Em segundo lugar, faltou à nova administração clareza sobre seu papel como governo, e não mais como militantes do movimento social. É certo que em várias ocasiões as autoridades declararam que o governo não se confundia com o movimento social, mas na prática, também em várias ocasiões, o governo agiu como se o fora. O centro da questão foi a indecisão em relação à Medida Provisória 2.027, que proíbe por dois anos a vistoria de imóveis ocupados.
Para o movimento social a MP é antidemocrática e inconstitucional, pois restringe o direito de manifestação e impede o cumprimento da Constituição, que prevê a desapropriação de imóveis improdutivos. Do ponto de vista de governo, a MP tem outra conotação: trata-se de instrumento para reduzir a pressão provocada pelas ocupações e retirá-lo da posição de refém do movimento social, que na prática vem escolhendo terras, beneficiários e hora de implantação do projeto. Vários estudos e reportagens jornalísticas vêm revelando os resultados insatisfatórios deste modelo. Ao sinalizar que poderia revogar a MP, o governo contribuiu para reanimar os conflitos e para a própria paralisia da reforma. De um lado, pela oposição que encontrou na sociedade à continuidade da reforma por conflito; de outro, pelo desvio de energia para a gestão dos conflitos e pelo desgaste político incorrido neste processo.

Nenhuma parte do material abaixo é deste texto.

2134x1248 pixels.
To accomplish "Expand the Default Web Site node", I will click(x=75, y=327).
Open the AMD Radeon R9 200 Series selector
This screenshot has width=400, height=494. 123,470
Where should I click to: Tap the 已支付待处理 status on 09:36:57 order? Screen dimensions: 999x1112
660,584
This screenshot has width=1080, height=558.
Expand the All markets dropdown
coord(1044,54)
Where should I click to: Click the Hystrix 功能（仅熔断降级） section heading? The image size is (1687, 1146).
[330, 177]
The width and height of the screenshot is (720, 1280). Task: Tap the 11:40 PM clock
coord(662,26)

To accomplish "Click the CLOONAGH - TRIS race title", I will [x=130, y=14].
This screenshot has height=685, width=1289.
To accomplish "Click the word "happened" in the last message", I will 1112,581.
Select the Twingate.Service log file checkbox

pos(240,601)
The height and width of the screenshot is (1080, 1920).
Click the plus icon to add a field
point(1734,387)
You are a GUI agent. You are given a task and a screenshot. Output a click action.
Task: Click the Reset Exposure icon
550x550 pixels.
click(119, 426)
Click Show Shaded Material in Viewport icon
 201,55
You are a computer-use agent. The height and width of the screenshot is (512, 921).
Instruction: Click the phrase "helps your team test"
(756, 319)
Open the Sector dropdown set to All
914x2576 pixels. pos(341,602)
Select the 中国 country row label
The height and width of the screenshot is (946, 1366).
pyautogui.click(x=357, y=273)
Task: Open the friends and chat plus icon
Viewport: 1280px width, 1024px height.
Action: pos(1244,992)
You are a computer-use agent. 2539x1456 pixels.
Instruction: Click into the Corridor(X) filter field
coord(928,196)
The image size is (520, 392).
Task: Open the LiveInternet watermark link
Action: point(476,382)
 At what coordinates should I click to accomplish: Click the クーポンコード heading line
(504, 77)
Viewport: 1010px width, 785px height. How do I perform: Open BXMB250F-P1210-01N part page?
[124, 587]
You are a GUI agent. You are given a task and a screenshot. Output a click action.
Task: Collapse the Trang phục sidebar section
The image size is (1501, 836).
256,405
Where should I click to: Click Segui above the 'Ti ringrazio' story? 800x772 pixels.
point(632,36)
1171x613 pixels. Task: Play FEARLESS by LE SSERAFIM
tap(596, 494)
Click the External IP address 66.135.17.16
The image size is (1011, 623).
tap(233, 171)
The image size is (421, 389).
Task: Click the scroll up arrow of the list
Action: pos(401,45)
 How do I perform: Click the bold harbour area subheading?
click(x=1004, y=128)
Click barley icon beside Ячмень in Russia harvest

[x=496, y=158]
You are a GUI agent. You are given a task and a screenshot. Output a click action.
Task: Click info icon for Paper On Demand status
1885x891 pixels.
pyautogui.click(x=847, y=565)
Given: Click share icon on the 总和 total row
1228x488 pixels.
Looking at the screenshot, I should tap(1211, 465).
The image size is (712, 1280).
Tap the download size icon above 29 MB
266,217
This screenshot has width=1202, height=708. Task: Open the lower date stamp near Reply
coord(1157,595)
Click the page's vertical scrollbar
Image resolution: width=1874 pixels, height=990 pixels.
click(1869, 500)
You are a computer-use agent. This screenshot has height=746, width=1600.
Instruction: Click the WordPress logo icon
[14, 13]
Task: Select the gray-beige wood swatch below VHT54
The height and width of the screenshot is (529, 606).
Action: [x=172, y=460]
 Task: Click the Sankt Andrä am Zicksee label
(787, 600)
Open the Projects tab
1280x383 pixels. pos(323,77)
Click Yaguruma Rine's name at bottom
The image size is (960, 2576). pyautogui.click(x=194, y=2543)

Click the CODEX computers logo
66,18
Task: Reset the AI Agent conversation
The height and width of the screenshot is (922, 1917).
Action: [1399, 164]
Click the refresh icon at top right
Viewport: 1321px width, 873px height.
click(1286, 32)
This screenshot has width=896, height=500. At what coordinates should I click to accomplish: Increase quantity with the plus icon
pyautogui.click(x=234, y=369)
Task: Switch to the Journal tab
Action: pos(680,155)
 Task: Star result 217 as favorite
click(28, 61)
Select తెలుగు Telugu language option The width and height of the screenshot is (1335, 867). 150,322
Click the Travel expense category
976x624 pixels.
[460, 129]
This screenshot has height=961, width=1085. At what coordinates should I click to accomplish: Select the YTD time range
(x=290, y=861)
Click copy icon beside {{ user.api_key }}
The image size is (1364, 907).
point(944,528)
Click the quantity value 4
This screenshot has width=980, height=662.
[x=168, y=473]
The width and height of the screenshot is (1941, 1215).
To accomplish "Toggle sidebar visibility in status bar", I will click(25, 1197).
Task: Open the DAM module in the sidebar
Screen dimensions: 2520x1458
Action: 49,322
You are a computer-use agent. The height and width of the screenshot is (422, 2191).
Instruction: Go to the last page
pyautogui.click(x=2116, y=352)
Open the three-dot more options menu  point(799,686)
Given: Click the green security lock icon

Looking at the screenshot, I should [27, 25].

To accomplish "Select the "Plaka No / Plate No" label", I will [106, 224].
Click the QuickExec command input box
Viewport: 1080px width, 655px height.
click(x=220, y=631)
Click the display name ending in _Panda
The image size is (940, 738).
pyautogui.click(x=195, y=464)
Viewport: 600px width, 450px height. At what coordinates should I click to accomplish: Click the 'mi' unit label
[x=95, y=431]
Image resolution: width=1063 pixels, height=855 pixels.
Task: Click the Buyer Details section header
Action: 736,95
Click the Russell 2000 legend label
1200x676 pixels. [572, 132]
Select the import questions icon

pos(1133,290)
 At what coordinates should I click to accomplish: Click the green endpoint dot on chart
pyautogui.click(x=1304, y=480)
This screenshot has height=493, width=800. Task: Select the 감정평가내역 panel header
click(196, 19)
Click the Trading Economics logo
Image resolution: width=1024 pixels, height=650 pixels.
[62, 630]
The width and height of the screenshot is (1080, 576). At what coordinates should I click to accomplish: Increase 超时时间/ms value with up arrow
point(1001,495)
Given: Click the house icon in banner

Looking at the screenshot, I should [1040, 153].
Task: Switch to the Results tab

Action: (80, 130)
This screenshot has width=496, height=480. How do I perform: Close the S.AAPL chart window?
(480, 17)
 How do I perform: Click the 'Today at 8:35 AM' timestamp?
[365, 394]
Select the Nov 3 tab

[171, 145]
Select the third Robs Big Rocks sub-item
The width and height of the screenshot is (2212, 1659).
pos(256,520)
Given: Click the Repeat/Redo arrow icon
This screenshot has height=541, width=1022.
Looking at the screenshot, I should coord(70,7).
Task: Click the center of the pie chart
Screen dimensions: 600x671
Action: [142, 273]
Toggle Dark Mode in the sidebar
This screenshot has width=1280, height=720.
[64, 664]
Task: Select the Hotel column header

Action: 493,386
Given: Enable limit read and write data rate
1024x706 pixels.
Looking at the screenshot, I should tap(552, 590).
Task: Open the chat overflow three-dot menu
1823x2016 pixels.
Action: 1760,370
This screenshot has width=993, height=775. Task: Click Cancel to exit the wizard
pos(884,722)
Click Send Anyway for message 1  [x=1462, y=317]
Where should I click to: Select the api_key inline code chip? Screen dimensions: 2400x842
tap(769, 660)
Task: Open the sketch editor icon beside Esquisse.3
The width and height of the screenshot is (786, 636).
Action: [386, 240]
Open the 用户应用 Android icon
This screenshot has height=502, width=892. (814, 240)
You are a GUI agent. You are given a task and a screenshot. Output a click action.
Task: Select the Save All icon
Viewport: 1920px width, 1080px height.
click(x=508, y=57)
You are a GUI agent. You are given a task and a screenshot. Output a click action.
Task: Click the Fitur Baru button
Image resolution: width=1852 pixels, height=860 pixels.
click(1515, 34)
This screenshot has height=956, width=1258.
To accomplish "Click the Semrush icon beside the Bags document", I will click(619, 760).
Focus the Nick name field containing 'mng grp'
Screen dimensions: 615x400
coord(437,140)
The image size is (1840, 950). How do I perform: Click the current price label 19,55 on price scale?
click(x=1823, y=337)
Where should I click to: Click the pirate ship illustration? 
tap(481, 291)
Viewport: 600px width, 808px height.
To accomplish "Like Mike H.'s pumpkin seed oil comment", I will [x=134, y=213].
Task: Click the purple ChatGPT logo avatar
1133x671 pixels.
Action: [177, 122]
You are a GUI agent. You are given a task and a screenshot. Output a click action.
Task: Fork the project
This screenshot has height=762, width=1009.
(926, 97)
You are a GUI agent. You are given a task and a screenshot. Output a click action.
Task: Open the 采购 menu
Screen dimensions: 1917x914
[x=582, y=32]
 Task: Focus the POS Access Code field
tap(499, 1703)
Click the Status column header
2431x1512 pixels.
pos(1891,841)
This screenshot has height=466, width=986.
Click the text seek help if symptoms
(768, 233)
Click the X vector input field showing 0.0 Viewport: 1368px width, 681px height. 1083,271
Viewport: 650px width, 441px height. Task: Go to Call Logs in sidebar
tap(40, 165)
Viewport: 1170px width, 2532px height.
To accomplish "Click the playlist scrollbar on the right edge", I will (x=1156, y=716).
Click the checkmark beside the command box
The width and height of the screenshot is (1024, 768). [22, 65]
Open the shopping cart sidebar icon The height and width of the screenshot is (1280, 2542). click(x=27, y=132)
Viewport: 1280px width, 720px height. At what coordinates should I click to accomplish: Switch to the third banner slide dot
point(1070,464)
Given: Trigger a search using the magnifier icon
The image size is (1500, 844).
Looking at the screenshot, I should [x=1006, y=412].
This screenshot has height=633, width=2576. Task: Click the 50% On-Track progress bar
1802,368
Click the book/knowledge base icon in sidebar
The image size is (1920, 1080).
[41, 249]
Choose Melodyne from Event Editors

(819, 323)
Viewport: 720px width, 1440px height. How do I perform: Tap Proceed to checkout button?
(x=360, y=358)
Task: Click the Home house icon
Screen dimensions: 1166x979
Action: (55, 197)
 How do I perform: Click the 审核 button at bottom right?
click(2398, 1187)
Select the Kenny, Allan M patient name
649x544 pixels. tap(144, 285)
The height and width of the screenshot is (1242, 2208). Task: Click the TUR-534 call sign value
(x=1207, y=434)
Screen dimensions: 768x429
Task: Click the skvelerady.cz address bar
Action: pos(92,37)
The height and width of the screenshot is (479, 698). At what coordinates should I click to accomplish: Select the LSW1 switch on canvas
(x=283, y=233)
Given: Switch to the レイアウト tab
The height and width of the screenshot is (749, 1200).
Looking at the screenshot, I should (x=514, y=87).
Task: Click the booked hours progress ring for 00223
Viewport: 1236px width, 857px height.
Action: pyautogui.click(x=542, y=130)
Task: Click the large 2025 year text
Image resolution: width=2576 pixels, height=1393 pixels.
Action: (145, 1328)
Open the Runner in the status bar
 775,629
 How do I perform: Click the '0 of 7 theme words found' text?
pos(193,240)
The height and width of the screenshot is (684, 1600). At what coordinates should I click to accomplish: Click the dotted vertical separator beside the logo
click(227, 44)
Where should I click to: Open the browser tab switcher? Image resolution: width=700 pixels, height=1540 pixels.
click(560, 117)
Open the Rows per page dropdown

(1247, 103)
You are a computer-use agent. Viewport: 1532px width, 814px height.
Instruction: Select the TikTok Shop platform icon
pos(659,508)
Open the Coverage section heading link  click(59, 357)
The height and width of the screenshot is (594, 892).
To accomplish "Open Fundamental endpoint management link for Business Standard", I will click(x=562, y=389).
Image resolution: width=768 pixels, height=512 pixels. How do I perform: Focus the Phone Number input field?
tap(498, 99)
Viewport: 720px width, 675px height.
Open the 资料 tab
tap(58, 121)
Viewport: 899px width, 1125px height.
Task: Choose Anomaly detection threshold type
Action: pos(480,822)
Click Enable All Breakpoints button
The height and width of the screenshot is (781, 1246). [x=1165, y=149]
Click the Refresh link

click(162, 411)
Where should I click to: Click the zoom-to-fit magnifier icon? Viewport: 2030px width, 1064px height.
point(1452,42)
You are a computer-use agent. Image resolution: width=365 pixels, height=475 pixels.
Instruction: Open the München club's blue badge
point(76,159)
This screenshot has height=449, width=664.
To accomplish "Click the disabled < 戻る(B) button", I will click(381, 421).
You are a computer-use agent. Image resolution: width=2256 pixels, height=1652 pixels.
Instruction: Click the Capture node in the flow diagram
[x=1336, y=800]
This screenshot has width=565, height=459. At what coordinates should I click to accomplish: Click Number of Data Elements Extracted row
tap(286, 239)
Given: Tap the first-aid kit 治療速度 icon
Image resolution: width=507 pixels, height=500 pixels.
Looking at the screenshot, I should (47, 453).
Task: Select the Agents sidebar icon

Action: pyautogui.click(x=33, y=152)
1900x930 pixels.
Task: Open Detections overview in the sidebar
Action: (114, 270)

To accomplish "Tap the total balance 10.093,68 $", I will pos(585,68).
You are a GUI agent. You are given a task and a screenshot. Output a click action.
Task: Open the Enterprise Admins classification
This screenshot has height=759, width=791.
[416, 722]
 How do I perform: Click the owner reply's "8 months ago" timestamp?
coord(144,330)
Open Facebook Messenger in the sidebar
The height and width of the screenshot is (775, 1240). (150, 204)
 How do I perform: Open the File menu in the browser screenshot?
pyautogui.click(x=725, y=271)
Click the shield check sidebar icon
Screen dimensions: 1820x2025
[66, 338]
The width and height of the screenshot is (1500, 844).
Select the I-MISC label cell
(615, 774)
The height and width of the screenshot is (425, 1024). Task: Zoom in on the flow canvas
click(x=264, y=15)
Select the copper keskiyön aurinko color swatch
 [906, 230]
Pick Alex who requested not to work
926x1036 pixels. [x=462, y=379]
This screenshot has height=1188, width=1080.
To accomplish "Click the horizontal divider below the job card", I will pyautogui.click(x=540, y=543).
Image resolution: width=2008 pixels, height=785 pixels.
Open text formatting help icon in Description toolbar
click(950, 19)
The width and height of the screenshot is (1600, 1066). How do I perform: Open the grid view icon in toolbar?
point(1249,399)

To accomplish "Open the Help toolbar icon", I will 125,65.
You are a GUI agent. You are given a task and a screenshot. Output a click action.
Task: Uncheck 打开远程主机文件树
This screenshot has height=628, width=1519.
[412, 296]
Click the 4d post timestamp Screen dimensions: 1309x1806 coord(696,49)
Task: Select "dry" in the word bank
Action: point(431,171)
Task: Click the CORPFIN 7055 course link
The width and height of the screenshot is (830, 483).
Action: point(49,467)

Outro ponto que confirma a falta de capacidade é a dificuldade para apresentar o plano, prometido várias vezes, e até o momento não divulgado para o debate com a sociedade. No lugar de mirar o futuro e formular sua estratégia de ação, a administração gastou meses olhando o passado em busca da herança maldita, e até agora não foi capaz de transformar as promessas de campanha em programa e ações de governo. Aos que consideram que a reforma agrária ainda é essencial para construir uma sociedade mais democrática, só resta entrar no clima de final de ano e sonhar com um ano-novo melhor que o velho.